● Task directions: Reproduce verbatim the rows from the line containing "Task: Click the washing" through the line containing "(x=568, y=315)", including both of those lines.

● Given entries:
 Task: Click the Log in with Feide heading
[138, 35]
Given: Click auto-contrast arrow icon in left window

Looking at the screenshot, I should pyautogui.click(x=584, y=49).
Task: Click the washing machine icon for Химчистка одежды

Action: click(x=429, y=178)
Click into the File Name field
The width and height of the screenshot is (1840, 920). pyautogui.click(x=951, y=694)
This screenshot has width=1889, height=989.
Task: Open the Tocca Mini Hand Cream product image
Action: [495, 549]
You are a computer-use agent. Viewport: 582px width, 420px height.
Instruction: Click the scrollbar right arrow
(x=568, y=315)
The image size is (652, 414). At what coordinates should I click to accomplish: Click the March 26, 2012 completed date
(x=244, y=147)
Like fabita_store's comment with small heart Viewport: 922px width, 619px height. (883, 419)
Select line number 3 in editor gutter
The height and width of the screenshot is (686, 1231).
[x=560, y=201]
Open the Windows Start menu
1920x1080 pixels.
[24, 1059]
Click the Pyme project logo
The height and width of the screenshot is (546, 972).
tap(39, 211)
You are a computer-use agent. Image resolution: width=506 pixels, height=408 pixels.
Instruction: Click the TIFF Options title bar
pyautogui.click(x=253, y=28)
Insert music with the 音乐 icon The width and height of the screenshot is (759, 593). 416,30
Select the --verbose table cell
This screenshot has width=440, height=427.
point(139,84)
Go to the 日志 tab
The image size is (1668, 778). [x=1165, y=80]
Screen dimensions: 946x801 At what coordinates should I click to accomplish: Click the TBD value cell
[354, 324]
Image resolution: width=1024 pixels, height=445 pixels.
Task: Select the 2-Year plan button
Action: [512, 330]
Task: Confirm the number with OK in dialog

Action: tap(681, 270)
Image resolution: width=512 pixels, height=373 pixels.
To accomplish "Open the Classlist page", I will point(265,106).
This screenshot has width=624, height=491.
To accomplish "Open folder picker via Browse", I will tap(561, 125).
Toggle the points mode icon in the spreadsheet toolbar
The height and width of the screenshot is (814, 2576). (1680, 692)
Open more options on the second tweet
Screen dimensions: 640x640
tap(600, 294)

● Result for this exercise:
Task: Click the washing machine icon for Химчистка одежды

Action: click(x=429, y=178)
Click into the File Name field
The width and height of the screenshot is (1840, 920). pyautogui.click(x=951, y=694)
This screenshot has width=1889, height=989.
Task: Open the Tocca Mini Hand Cream product image
Action: [495, 549]
You are a computer-use agent. Viewport: 582px width, 420px height.
Instruction: Click the scrollbar right arrow
(x=568, y=315)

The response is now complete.